James F. Markmann, M.D., Ph.D

Development of Clinical Islet Transplantation at MGH

The research program is focused on approaches to allow beta cell replacement by transplantation in Type I diabetes. This focus has spawned three general areas of study in my laboratory:

  1. Developing a clinical allogeneic islet transplant program. In 2007 we initiated development of a human pancreatic islet transplant program to serve the New England Region. An islet dedicated GMP compliant production facility was opened in early 2008 on the MGH campus. Since that time, islets have been recovered from more than 40 human pancreata in preparation for human trials. This has allowed facility and process validation and shipping of almost 5 million human islets through a JDRF program to investigators in the BADERC and across the country for use in basic research investigations.

    The clinical trial that will begin in the Spring of 2009 will evaluate islet transplantation in Type I diabetics who have already recevied a kidney transplant. We will attempt to improve the initial islet engraftment using a novel agent Xigris in the attempt to abrogate the immediate triggering of coagulation, inflammation and complement that occurs when islets are infused into the liver.

  2. Defining ways to prevent alloimmune and autoimmue destruction of transplanted beta cells. A major barrier to successful islet transplantation is the immune responses islet incite. Like any foreign tissue, an allogeneic response is triggered to allogeneic islets, but in addition, islets can be destroyed by a recurrence of the autoimmue process that eliminated the native beta cells. A basic research interest has been in utilizing regulatory T cells (Tregs) to promote islet graft survival based on the fact that Tregs have the ability to specifically down-regulate both autoimmue and alloimmune responses. A unique aspects of islets in this regard compared to solid organ transplant is that the Tregs can be co-transplanted with the islet graft, perhaps increasing efficacy and avoiding global immunosuppression.

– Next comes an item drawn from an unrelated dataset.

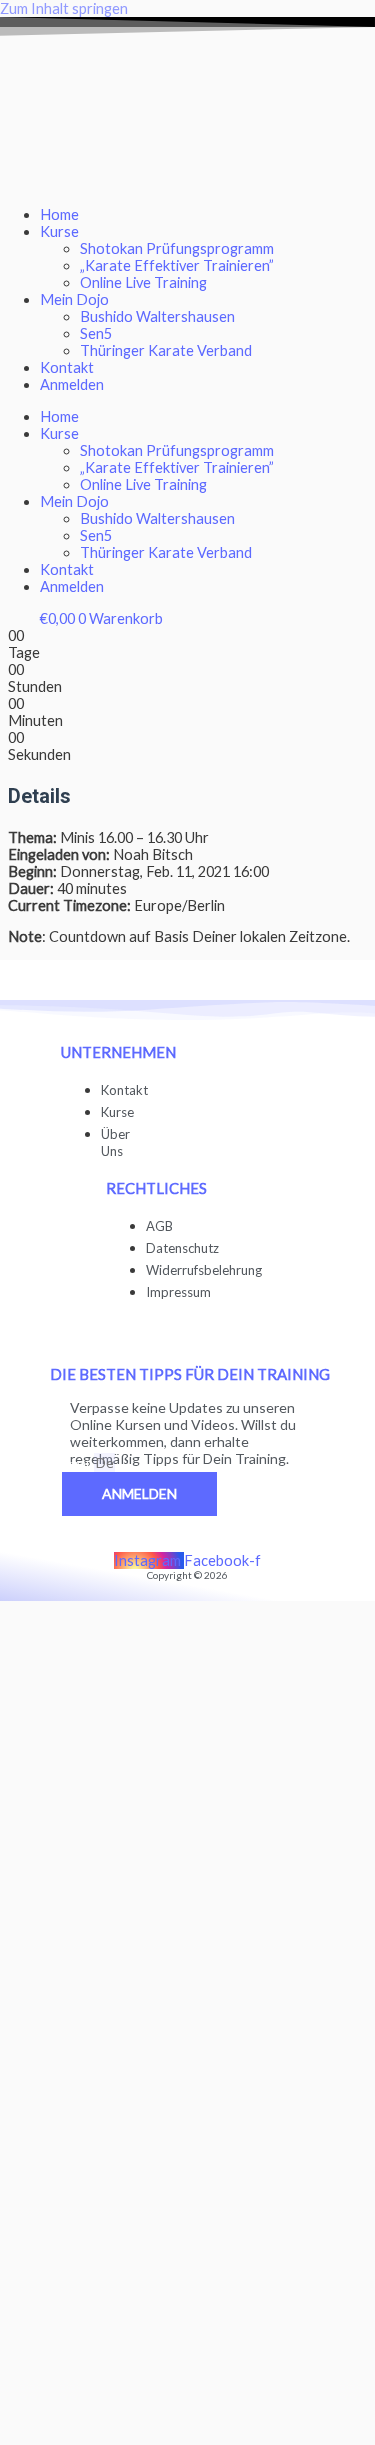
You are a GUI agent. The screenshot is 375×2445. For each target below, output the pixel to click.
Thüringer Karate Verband (166, 350)
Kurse (59, 231)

  3. Developing strategies to generate beta cells. It is recognized that islet transplantation from cadaveric sources is unable to provide a sufficient supply of beta cells to transplant all the Type I diabetics who could benefit from beta cell replacement and thus will serve as an important platform as novel sources of beta cells are identified. We have sought means to expand endogenous and/or transplanted beta cell mass using transfer of the PDX1 gene. Diabetic mice receiving a direct pancreatic injection of a viral vector encoding PDX1 demonstrate extensive beta cell regeneration apparently from the pancreatic ductal cells. Further studies using lineage tracing are designed to clarify the precursor cell type and in parallel studies we are working to see if PDX1 gene transfer can expand the transplanted beta cell mass.

References.

1. Markmann JF, Lo D, Naji A, Palmiter RD, Brinster RL, Heber-Katz E. Antigen presenting function of class II MHC expressing pancreatic beta cells. Nature 336(6198):476-479, 1988.

2. Posselt AM, Barker CF, Tomaszewski JE, Markmann JF, Choti MA, and Naji A. Induction of donor-specific unresponsiveness by intrathymic islet transplantation. Science 249(4974):1293-1295, 1990.

3. Markmann JF, Posselt AM, Bassiri H, Brayman KL, Woehrle M, Hickey WF, Silvers WK, Barker CF, and Naji A. MHC restricted and non-restricted autoimmune effector mechanisms in BB rats. Transplantation 52(4):662-667, 1991.

4. Deng S, Vatamaniuk M, Lian M, Doliba N, Wang J, Huang X, Liu C, Velidedeoglu E, Desai NM, Raper S, Matschinsky FM, and Markmann JF. Insulin gene transfer enhances the function of human islet grafts transplanted to immunodeficient diabetic mice. Diabetologia, 46:386-393, 2003.

5. Markmann JF, Rosen M, Siegelman E, Soulen M, Deng S, Barker CF, Naji A. MR Defined Periportal Steatosis Following Intraportal Islet Transplantation: A functional Footprint of Islet Graft Survival? (Rapid Publication) Diabetes 52:1591-1594, 2003.

6. Markmann JF, Deng S, Huang X, Desai NM, Velidedeoglu E, Lui C, Frank A, Markmann E, Palajian M, Brayman K, Wolf B, Bell E, Vitamaniuk M, Doliba N, Matschinsky F, Barker CF and Naji A. Insulin independence following isolated islet transplantation and single islet infusions. Annals of Surgery 237(6):741-750, 2003.

7. Deng S, Vatamniuk M, Huang X, Doliba N, Lian MM, Frank A, Velidedeoglu E, Desai NM, Koeberlein B, Wolf B, Barker CF, Naji A, Matschinsky FM, Markmann JF. Structural and functional abnormalities in islets isolated from type II diabetes subjects. Diabetes 53:624-632, 2004.

8. Kobinger GP, Deng S, Louboutin JP, Vatamaniuk M, Rivera VM, Lian MM, Markmann JF, Clackson T, Raper SE, Matschinsky F, Wilson JM.Pharmacologically regulated regeneration of functional human pancreatic islets. Molecular Therapy 11(1):105-11, 2005.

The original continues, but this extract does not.